Activity: Begin at the line that holds "Click the Validate template checkmark icon" and copy each line exactly until the data below ends, including that last line but no pictures.

——————

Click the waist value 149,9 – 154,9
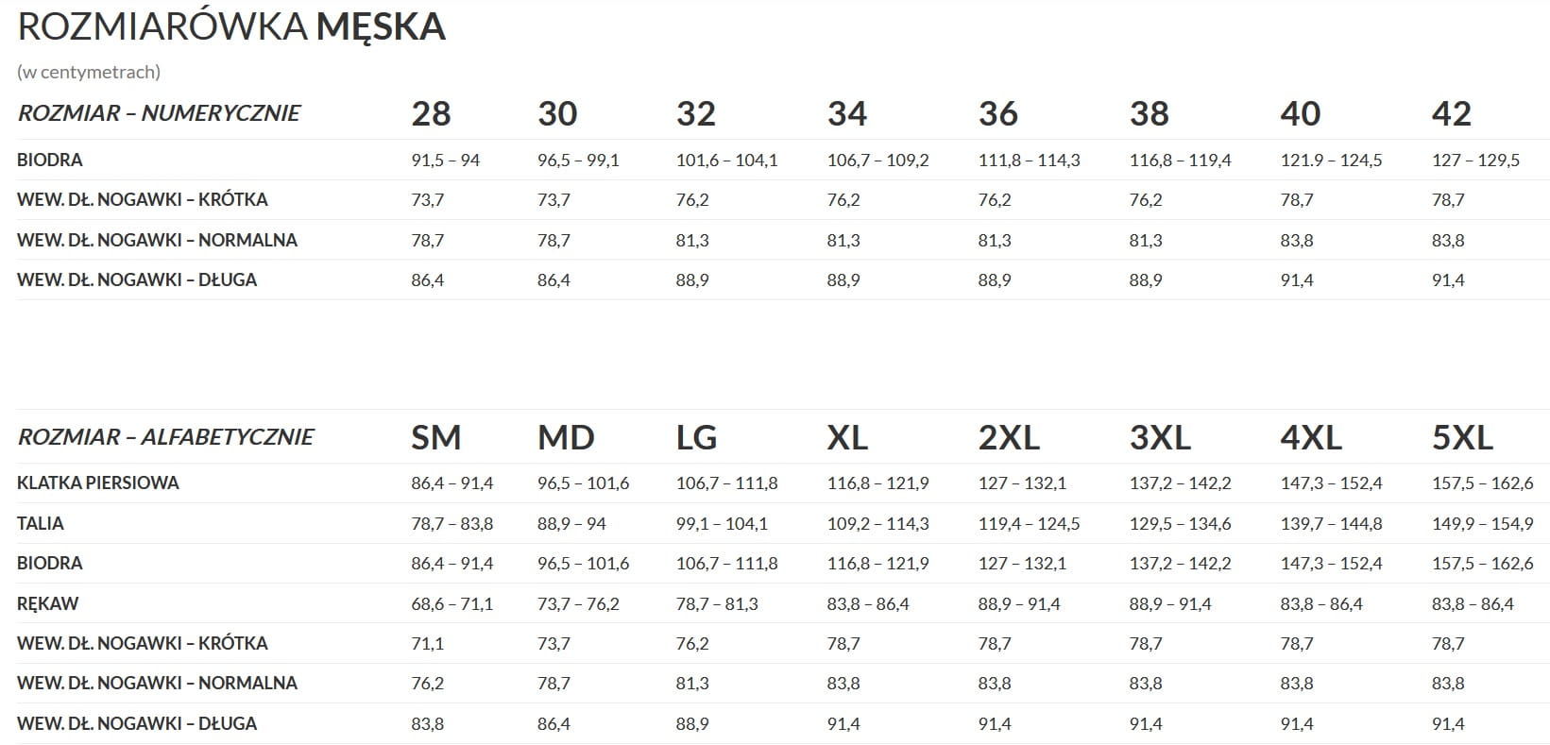Viewport: 1550px width, 745px height. (x=1482, y=524)
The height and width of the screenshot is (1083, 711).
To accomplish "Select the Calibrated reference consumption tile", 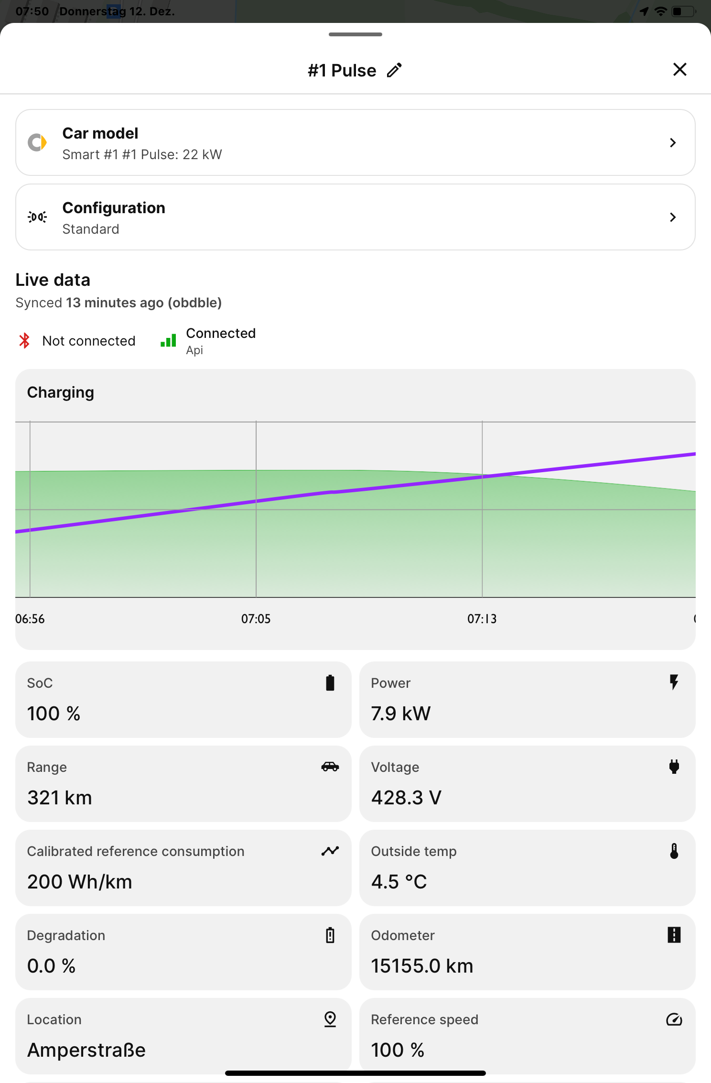I will point(183,867).
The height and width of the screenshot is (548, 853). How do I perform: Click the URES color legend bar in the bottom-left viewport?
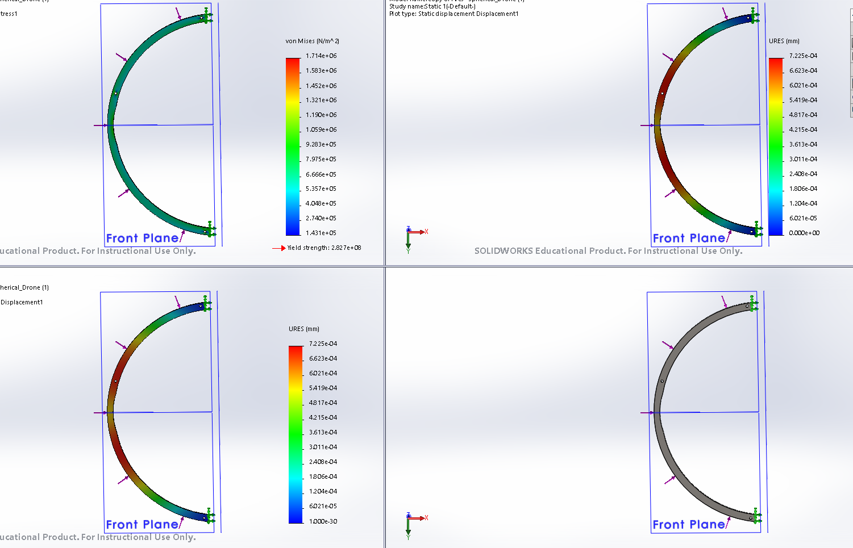(296, 434)
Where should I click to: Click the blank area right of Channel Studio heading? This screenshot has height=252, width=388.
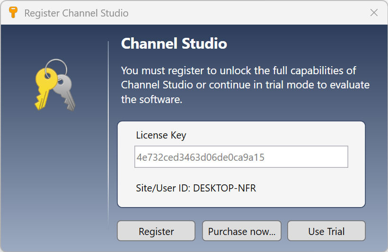(303, 44)
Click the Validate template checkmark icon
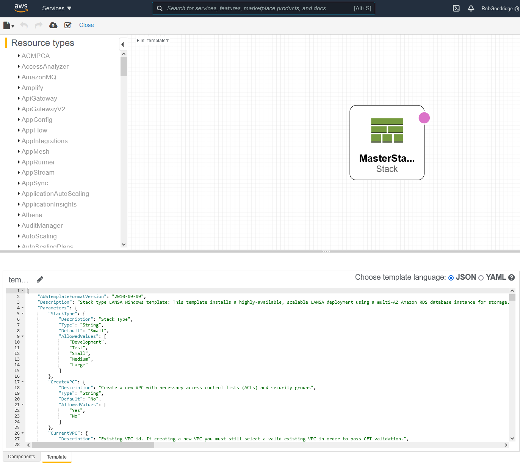520x465 pixels. pos(68,25)
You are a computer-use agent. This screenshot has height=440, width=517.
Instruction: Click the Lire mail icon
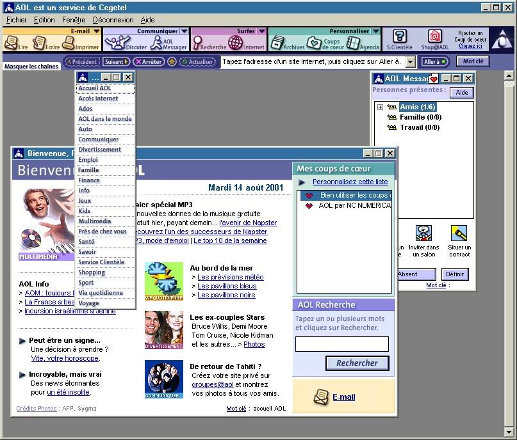[x=12, y=43]
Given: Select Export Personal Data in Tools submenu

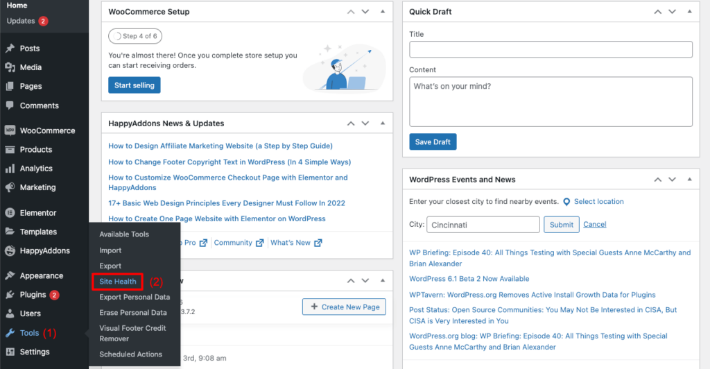Looking at the screenshot, I should (135, 297).
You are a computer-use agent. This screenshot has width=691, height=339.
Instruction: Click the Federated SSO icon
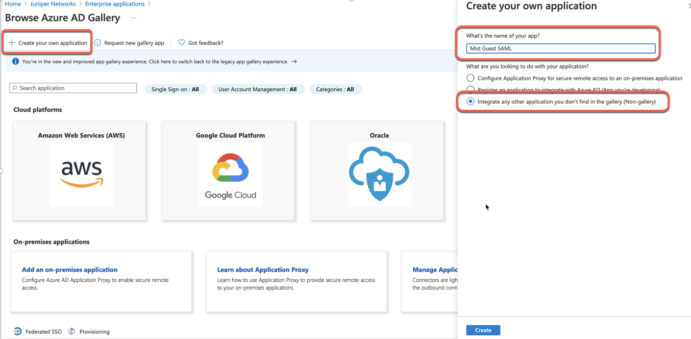point(18,331)
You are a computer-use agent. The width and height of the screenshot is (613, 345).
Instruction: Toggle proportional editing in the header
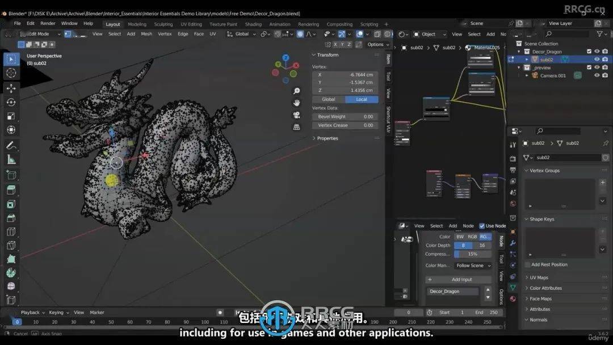coord(300,34)
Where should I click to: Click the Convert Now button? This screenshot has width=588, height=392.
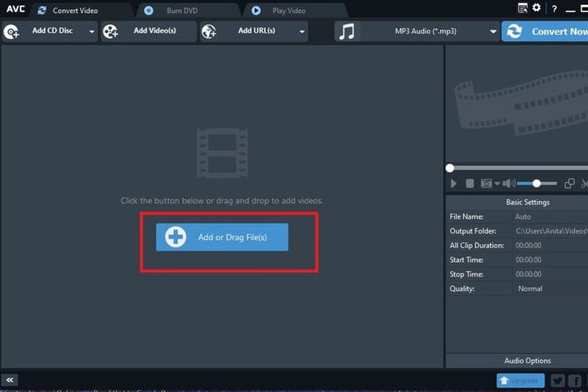click(547, 32)
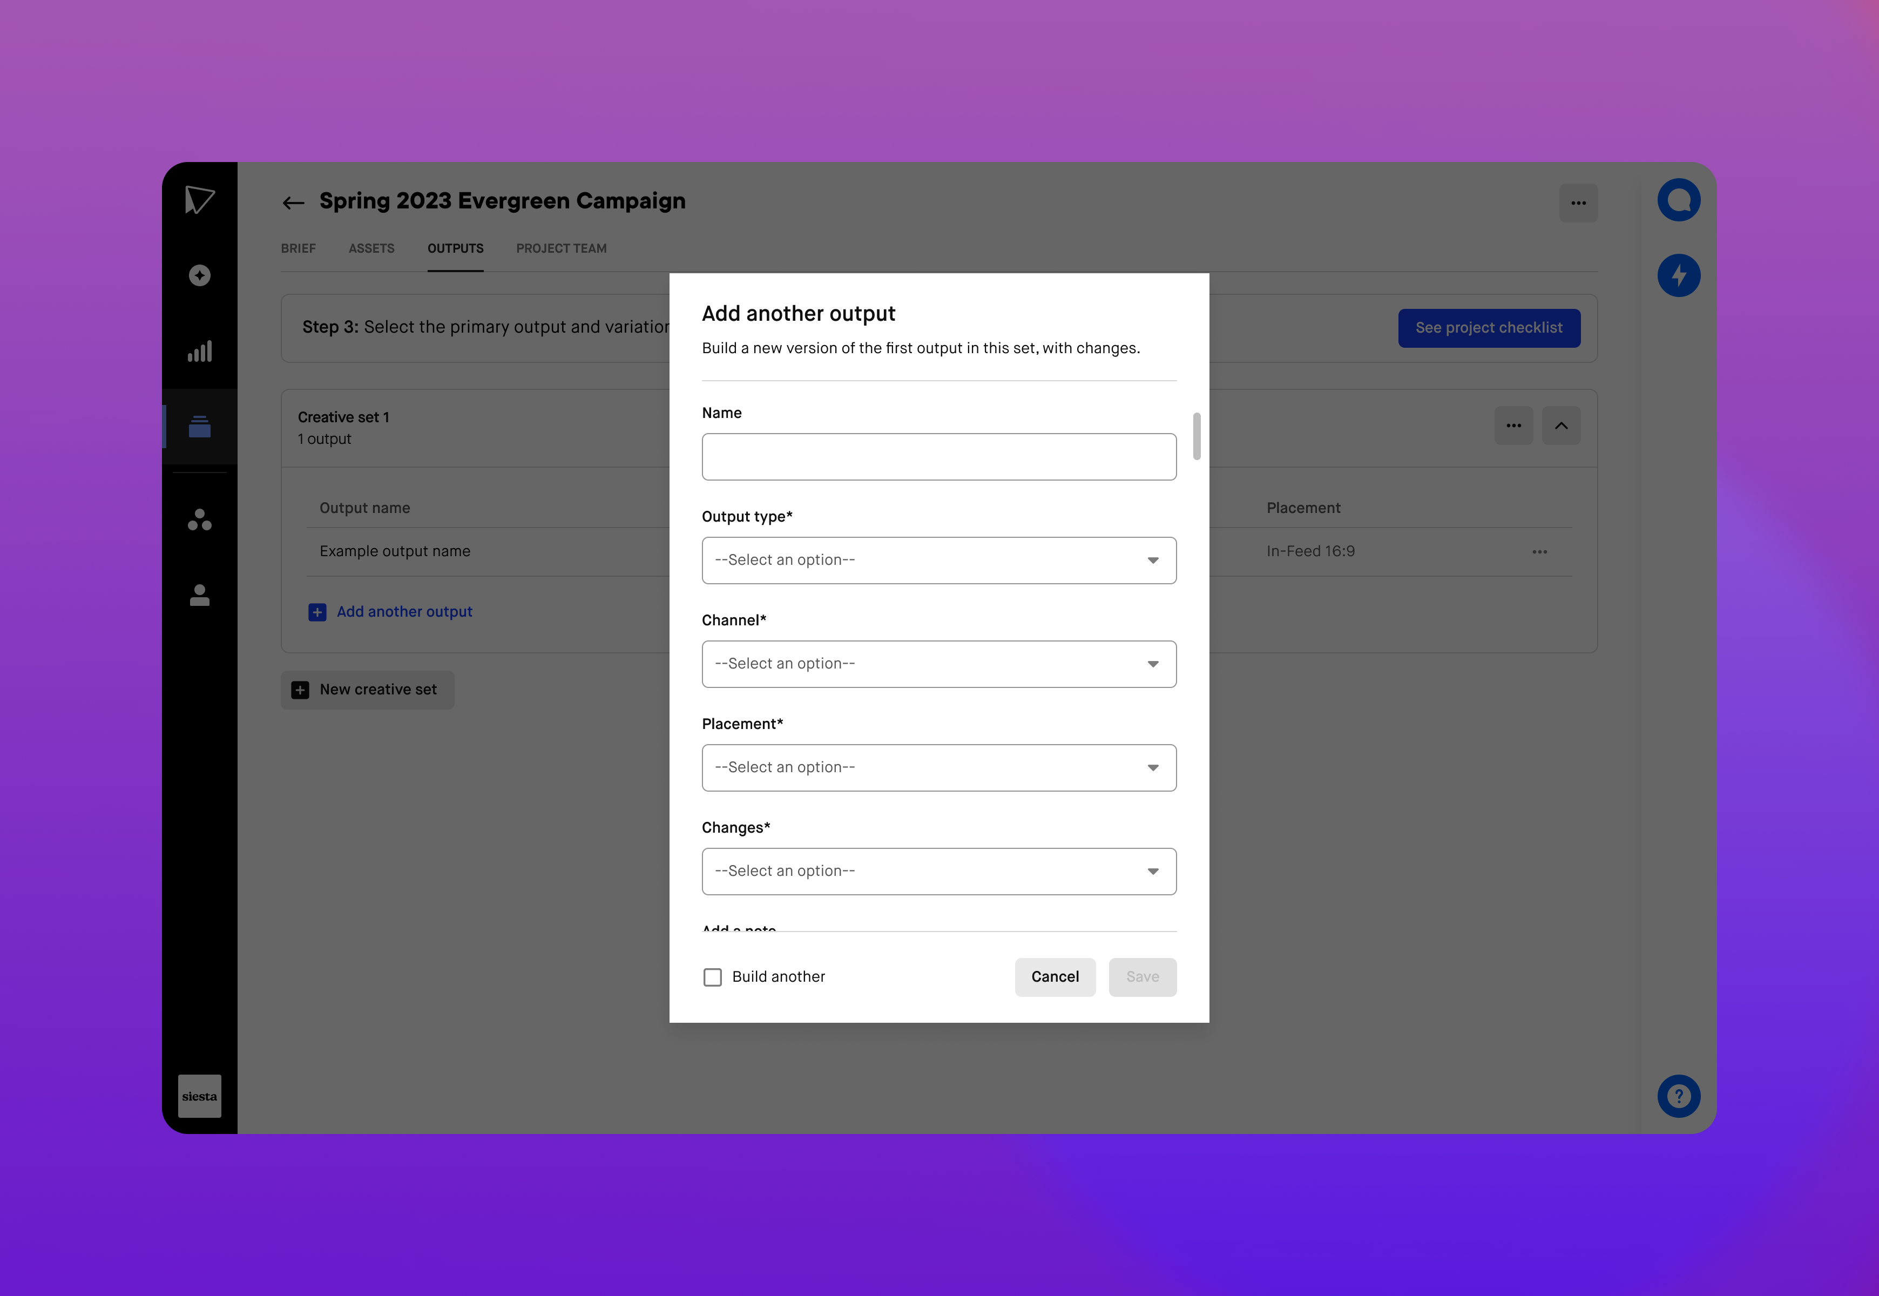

——————

Reply:
Click the Validate template checkmark icon
520x465 pixels. pos(68,25)
You are a computer-use agent. This screenshot has height=440, width=517.
Instruction: Click the Lire mail icon
[x=12, y=43]
Given: Select Export Personal Data in Tools submenu

Looking at the screenshot, I should (135, 297).
You are a computer-use agent. This screenshot has width=691, height=339.
Instruction: Click the Federated SSO icon
point(18,331)
You are a computer-use agent. The width and height of the screenshot is (613, 345).
Instruction: Toggle proportional editing in the header
coord(300,34)
Where should I click to: Click the Convert Now button? This screenshot has width=588, height=392.
click(547, 32)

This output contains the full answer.